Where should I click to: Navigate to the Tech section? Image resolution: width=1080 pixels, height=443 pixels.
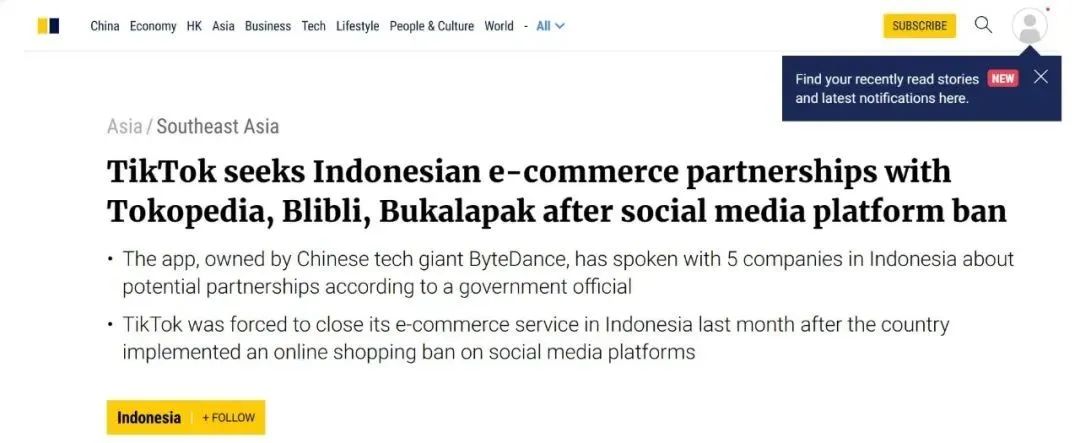point(313,26)
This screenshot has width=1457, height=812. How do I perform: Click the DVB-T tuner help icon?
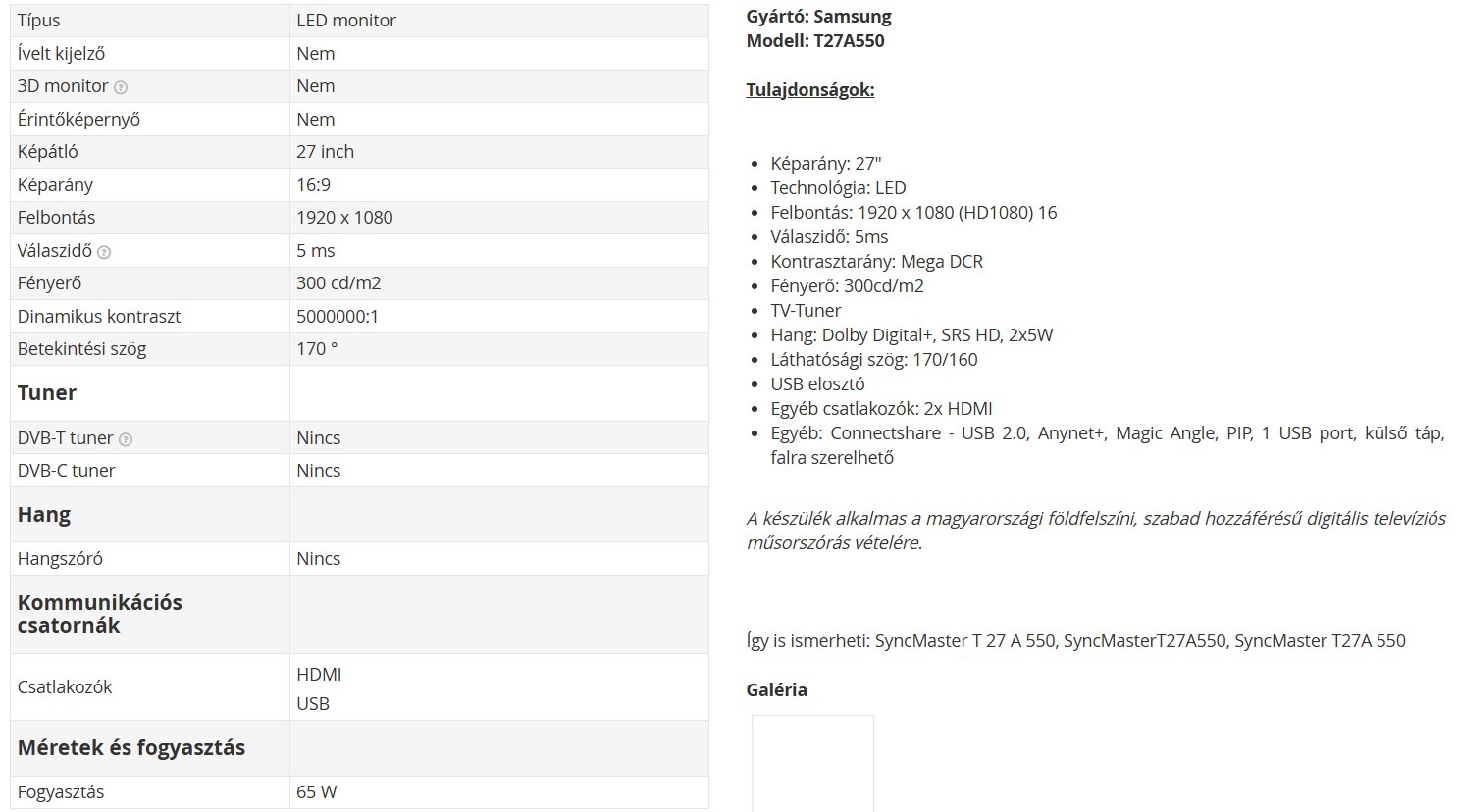pyautogui.click(x=126, y=439)
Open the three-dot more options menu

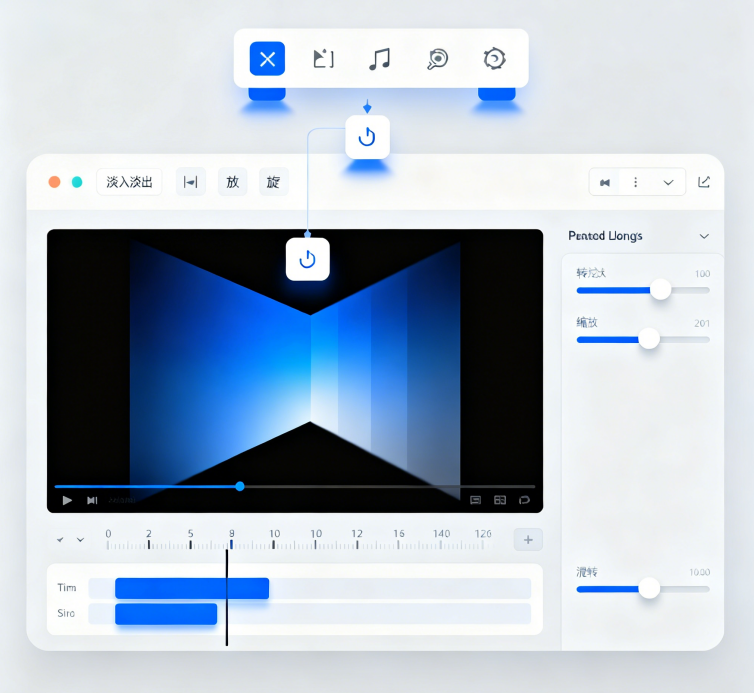tap(635, 183)
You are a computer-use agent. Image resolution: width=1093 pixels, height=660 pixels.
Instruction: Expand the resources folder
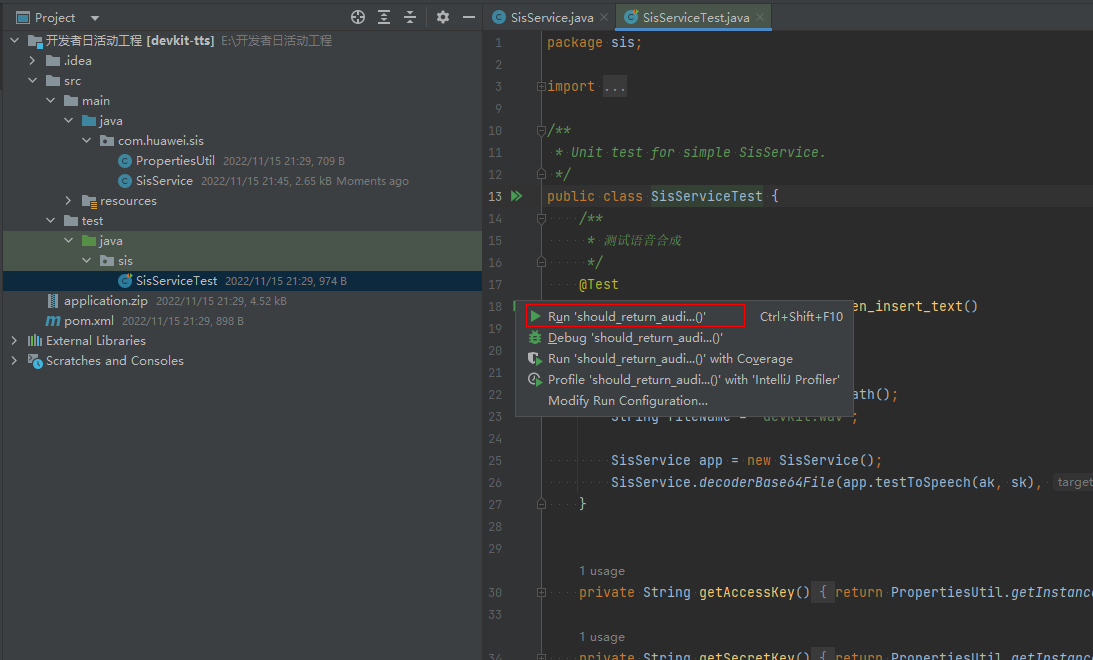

> **WHAT TO PRODUCE**
Write down exactly the lines running from the line with "Open the three-dot more options menu" through the end of the material, both ends included, and none of the pictures.

> **RESPONSE TO THIS EXERCISE**
Open the three-dot more options menu

tap(635, 183)
You are a computer-use agent. Image resolution: width=1093 pixels, height=660 pixels.
Instruction: Expand the resources folder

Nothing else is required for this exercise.